-- What the exercise asks --
Reproduce the records starting at the line containing "Task: Select the masked API key asterisks" and ending after the line containing "click(1346, 114)", substituting "Close Matter" for "New Matter" and keeping everything else the same.

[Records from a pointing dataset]

━━━━━━━━━━

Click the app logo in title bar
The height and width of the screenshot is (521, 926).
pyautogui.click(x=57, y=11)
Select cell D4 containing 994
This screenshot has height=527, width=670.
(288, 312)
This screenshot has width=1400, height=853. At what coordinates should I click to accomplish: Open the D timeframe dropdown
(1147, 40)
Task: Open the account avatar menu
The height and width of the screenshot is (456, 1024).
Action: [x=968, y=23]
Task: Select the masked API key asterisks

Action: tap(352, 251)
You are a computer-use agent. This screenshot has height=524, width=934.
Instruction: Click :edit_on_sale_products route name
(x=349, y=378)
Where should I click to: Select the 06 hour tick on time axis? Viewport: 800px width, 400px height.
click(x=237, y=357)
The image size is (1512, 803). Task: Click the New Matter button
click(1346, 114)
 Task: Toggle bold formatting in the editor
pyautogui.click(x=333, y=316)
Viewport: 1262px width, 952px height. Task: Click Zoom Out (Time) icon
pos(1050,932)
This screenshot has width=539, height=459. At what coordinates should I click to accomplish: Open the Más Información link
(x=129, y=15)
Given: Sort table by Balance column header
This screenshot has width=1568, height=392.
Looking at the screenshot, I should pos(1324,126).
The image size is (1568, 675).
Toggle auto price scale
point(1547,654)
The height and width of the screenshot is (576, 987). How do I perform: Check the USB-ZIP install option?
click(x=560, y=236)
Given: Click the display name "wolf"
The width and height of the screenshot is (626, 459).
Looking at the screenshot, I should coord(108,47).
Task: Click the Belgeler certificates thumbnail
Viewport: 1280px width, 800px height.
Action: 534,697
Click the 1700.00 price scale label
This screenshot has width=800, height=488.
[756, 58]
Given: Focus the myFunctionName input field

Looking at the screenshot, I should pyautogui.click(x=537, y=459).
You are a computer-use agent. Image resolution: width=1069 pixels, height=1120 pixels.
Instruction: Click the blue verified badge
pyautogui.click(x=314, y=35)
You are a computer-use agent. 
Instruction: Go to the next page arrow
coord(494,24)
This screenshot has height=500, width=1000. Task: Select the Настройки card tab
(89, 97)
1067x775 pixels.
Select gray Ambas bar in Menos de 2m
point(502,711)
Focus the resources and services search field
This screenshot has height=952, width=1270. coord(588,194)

━━━━━━━━━━

-- Output of the exercise --
Task: Select the masked API key asterisks

Action: tap(352, 251)
You are a computer-use agent. This screenshot has height=524, width=934.
Instruction: Click :edit_on_sale_products route name
(x=349, y=378)
Where should I click to: Select the 06 hour tick on time axis? Viewport: 800px width, 400px height.
click(x=237, y=357)
The image size is (1512, 803). Task: Click the Close Matter button
click(1346, 114)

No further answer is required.